Com Lindora, Aras havia recrutado o primo Vladimir, procurador atuante na Lava Jato no tempo de Rodrigo Janot, e Raquel Branquinho, principal auxiliar criminal de Raquel Dodge, sua antecessora. Era uma tentativa de pacificar a PGR.

Não deu. A dupla rejeitou a convocação.

Sá estará até 2021 no Conselho Superior do Ministério Público Federal, o órgão decisório máximo da corporação convertido, segundo um subprocurador, em arena da “guerrilha” contra Aras.

O conselho tem poderes para frear o “xerife”. Discute hoje a ideia de criar uma poderosa Unidade Nacional de Combate à Corrupção e ao Crime Organizado, a Unac. Esta concentraria todos os casos de corrupção do País. Seria o fim das forças-tarefa.

Para Aras, as forças-tarefa, como a da Lava Jato em Curitiba, resvalam para a “ilegalidade, porque clandestinas”.

Não deixa de ter razão.

Uma nova revelação da Vaza Jato mostrou que, em 2016, Dallagnol tentou pedir diretamente aos EUA, em uma burla ao Ministério da Justiça, como mandam as normas, uma extradição.

“Não é conveniente passar pelo Executivo”, escreveu a Vladimir Aras, então chefe da área internacional da PGR.

Resposta: “A questão não é de conveniência. É de legalidade, Delta”.

Mais?
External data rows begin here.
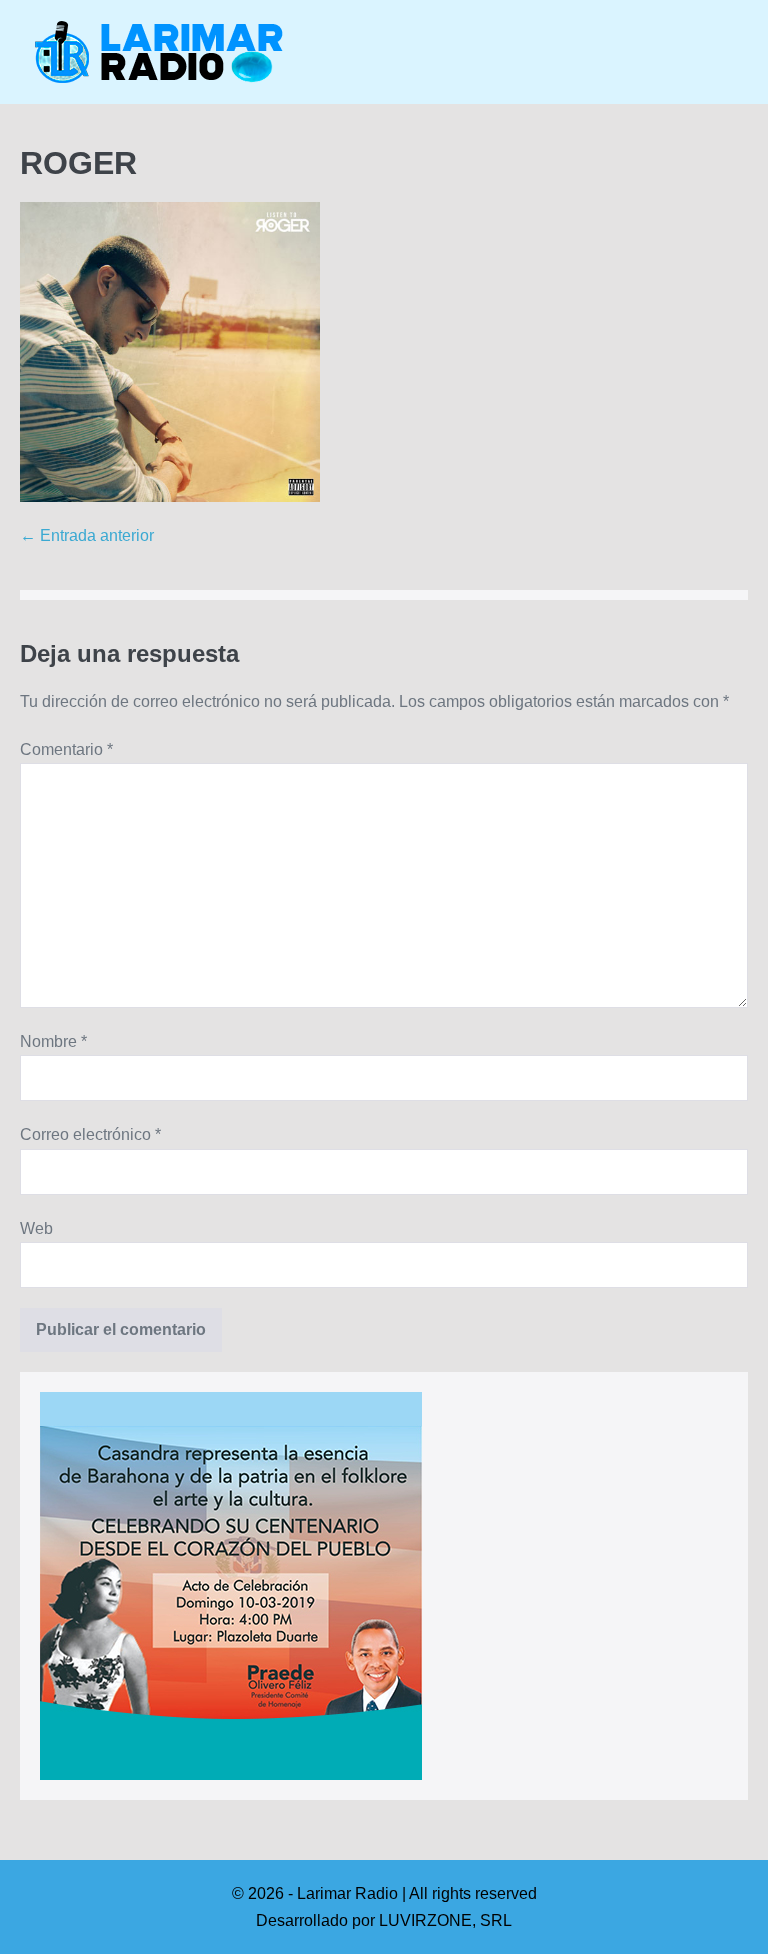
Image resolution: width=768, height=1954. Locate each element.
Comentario (66, 749)
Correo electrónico (90, 1134)
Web (36, 1228)
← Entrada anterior (87, 535)
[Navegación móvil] (742, 53)
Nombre (53, 1041)
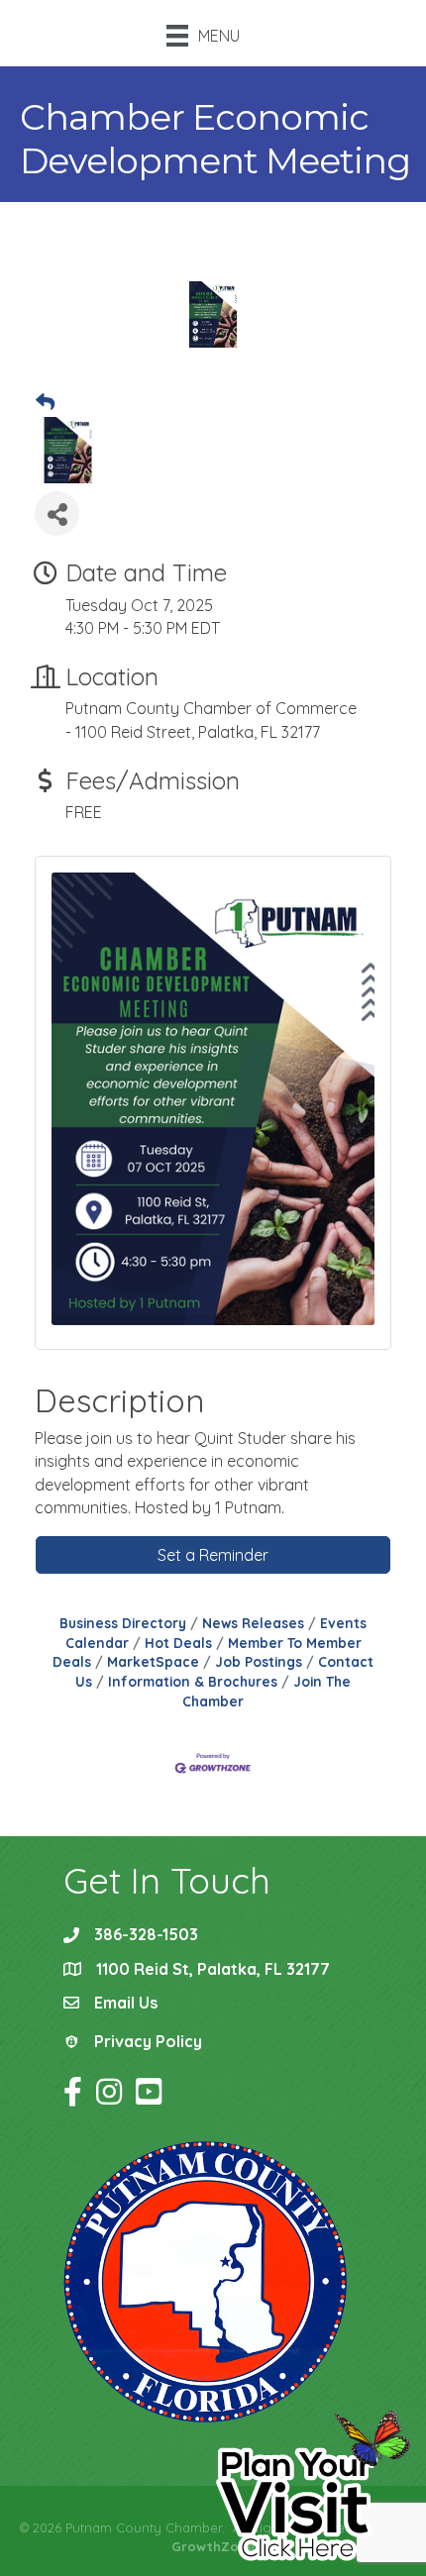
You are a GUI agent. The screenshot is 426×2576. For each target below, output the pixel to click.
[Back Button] (45, 403)
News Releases (253, 1622)
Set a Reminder (213, 1555)
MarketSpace (153, 1661)
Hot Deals (178, 1642)
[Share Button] (57, 513)
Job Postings (258, 1661)
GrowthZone (213, 2546)
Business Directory (122, 1622)
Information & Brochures (192, 1681)
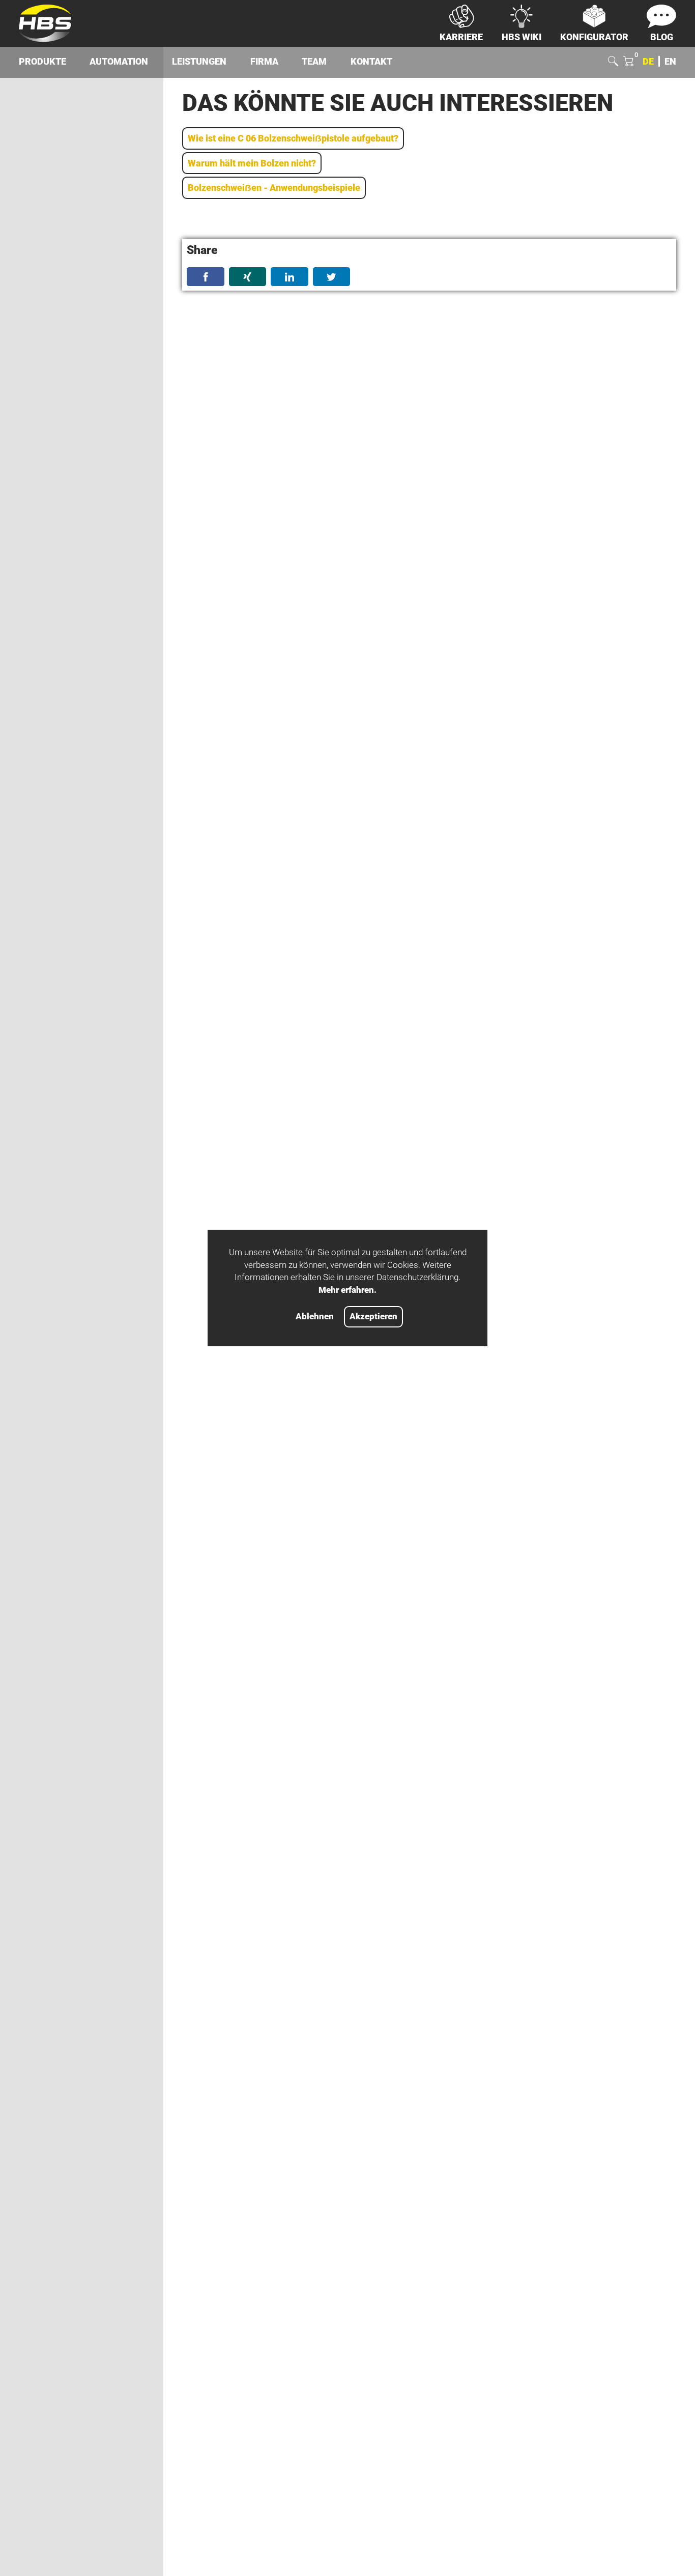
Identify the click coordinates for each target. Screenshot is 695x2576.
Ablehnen (315, 1316)
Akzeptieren (373, 1316)
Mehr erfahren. (347, 1290)
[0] (628, 62)
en (670, 61)
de (648, 61)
Em uma denúncia de dezembro de 2019 à Justiça por corrupção contra políticos num caso da cervejaria Petrópolis, há uma planilha em que os nomes dos presidentes da Câmara, Rodrigo Maia, e do Senado, Davi Alcolumbre, aparecem disfarçados, com o uso de outros sobrenomes deles (Rodrigo Felinto e David Samuel).

Tentativa de enganar a Justiça e investigar políticos com foro privilegiado? Ou erro, como alega o pessoal da Lava Jato?

A resposta depende da interpretação do perdigueiro Augusto Aras.